─── Provided passage ───
Population in Kerman
The province is enormous; it is almost as big as Syria and a tad smaller than the United Kingdom. It is the largest province in the country, taking up about 11% of the country’s land. But, the population –due to the vast desert – is scattered around the area, with Kerman as the most populous city. Less than a million people live in the city, but more than two million live around the province. They’re not only Persians, but also since Kerman is located in the south-east of Iran, many Baluch and southern minorities live in the city. It’s a beautiful mix of racial diversity in the country. It’s the major point where Persians and Baluchis meet.
As with most Iran deserts, Kerman has a generally dry and hot climate. If you don’t like heat, travel to Kerman in colder seasons. Yet, even in the warmest seasons, Kerman’s diverse geographical conditions provide shelter for those who seek beauty and are willing to leave the city of Kerman. Located in the south of the province, Dalfard and Rayen offer pleasant changes from the scorching heat. Both cities are home to waterfalls and green spots where you can take shelter and go on a picnic and drink tea while munching on your delicious Kolompeh, the Kermani pastry.
That’s what the people from the southern parts of the country do. Locals living in Bandar Abbas, and the neighboring region travel north to Kerman province to enjoy fairer weather than their cities. Dalfard and Rayen are among their favorite Kerman day plans.
When To Visit Kerman
The question of when to visit Kerman depends on the type of activity you plan to do in the city. Generally, as you will read on most Kerman travel guides best time to visit Kerman is during either spring or autumn, as those are the times with the fairest weather throughout the year. But, what if you’re fascinated by Kerman’s iconic deserts and the Kalouts (as you should be) and want to experience the day and the night in the deserts? Well, what then? When to visit Kerman in that case? We generally don’t recommend visiting during summer as it gets too hot. But, if your itinerary is in summer and you can’t avoid it, the best thing to do in Kerman province is to explore Rayen and Delfard, which are cooler in hot seasons. The best periods are in the autumn as well as around the end of winter when the days are mild and the nights aren’t too chilly. You want to explore the area during the day with the help of sunscreen creams and sleep under the starlit skies during the night. It’s among the best things to do in Kerman.
─── Dataset ───
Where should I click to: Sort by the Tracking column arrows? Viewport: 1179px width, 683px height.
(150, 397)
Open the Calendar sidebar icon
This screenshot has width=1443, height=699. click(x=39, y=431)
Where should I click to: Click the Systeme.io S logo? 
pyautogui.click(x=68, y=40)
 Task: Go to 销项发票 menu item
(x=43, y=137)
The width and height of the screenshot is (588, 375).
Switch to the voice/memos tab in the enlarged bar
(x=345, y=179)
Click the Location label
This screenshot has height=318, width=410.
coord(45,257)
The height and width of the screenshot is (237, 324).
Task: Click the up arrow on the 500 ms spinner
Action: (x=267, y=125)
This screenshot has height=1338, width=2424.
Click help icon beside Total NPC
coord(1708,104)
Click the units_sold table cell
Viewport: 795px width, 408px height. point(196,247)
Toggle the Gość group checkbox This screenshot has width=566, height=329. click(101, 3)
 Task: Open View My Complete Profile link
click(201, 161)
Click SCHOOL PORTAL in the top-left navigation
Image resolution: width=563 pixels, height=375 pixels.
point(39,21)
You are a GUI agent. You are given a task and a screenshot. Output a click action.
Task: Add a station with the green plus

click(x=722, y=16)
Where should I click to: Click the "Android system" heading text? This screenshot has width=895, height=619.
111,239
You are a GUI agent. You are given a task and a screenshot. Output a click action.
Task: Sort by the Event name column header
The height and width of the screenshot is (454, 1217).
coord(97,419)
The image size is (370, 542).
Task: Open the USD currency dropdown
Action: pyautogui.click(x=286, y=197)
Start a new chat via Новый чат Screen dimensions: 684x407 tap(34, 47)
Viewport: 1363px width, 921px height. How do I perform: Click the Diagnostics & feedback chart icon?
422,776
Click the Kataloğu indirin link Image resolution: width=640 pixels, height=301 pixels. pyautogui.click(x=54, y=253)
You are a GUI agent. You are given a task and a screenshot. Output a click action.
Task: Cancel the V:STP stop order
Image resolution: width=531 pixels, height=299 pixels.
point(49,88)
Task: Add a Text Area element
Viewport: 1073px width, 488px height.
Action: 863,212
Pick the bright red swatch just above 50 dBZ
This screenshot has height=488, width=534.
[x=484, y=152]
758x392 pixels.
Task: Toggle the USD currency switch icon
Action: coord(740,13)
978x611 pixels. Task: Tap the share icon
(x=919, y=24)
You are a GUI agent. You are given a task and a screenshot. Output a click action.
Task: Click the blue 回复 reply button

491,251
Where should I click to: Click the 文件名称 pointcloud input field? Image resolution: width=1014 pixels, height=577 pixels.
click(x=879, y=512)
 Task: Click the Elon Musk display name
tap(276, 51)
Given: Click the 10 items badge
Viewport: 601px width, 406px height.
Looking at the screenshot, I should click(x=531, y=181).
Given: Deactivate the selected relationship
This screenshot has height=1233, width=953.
───
● Requirements:
1. Reproduce, word for word, the section of the Kerman travel passage starting at "As with most" and ending at "the Kermani pastry.".
2. Answer the following from the Kerman travel passage, one answer per line:
(a) Roughly what share of the country's land does the province take up?
(b) What is Kolompeh?
(c) According to most travel guides cited in the passage, during which seasons is the best time to visit Kerman?
3. Write what comes next in the Kerman travel passage, picking up after its final sentence.

● Solved problems:
1.
As with most Iran deserts, Kerman has a generally dry and hot climate. If you don’t like heat, travel to Kerman in colder seasons. Yet, even in the warmest seasons, Kerman’s diverse geographical conditions provide shelter for those who seek beauty and are willing to leave the city of Kerman. Located in the south of the province, Dalfard and Rayen offer pleasant changes from the scorching heat. Both cities are home to waterfalls and green spots where you can take shelter and go on a picnic and drink tea while munching on your delicious Kolompeh, the Kermani pastry.

2.
(a) About 11%.
(b) The Kermani pastry.
(c) Spring or autumn.

3.
History Of Kerman
Walk in the city of Kerman, and you’ll come across many historical sites, especially around the bazaar and the famous Ganjali Khan complex. Built during the Safavid dynasty, more than 400 years ago, these places were once filled with merchants from faraway lands and buzzing with business talk. But Kerman’s history is way older than that – going as old as 3100 BC with Jiroft Culture, which was a Bronze Age agricultural culture in the south-east of Kerman province.
Kerman’s identity is intertwined in historical stories. Let us tell you one. Though the city goes back as long as the Sassanid Empire, where it was founded as a defensive outpost, ask any Kermani about its history, and they will tell you a more recent anecdote, one from about 200 hundred years ago. It was during the end of the 18th century where the city was besieged by an angry Aqa Mohamad Khan, a Qajar Shah. The city was surrounded by Aqa Mohamad Khan for over six months and went through a horrible famine, the worst in its history. Food was scarce, and bread unheard of. The savage actions of Qajar Shah were to punish Kerman for supporting Lotf Ali Khan Zand and rejecting the Qajar rule. The incidents leading up to the infamous day of killing and blinding of 20,000 Kermani men and taking the women and children of the city into slavery are out of topic here. But, the significant effect of these cruel stories has stayed in the back-minds of modern-day Kermani locals.
Heart Of The City
Located in the center of Kerman’s historic neighborhood, the Ganjali Khan complex is among the most beautifully architecturally ornamented buildings of the city. The complex consists of a square surrounded by the bazaar, a mosque, and a quaint and picturesque caravanserai with many nostalgic shops. The caravanserai is one of the most photogenic Kerman attractions. Walking into the complex, many small surprises may come your way. You might hear the sound of music coming from a small shop, making traditional instruments.
Further, you might come across a traditional doll-making store serving locals and tourists interested in modern methods of doll-making with Pateh, the traditional hand-weaving art of Kerman. You might sit at a café, where locals call “sherbet house”, and drink herbal glasses. Take your time in the area; an unheard story might unfold to you.
When Marco Polo visited the city in the 13th century, it was a major trade center. It produced high-quality cashmere wools and other textiles. Nowadays, however, Kerman is known for a different product: delicious pistachios. Kerman’s economy is dependent on this precious nut, and the city is the largest producer in Iran and the world. If possible, try to put visiting a pistachio garden in your Kerman day plans. They are mostly located in the northern parts of the Kerman province. It’s among one of the best things to do in Kerman.
But, there’s a different story in the south and east of Kerman. Many lands and agricultural fields are dedicated to the citrus family, vegetables, and some other fruits as well. Dates in the east of Kerman also are some of the best ones in the country and are great souvenirs to take back home.
Also, some big industries are in Kerman. This historic city is home to the world’s second-largest copper mine. Kerman Khodro is an Iranian auto factory based in Kerman, and Iran’s Mahan Airline operates in the city and has weekly flights to Tehran.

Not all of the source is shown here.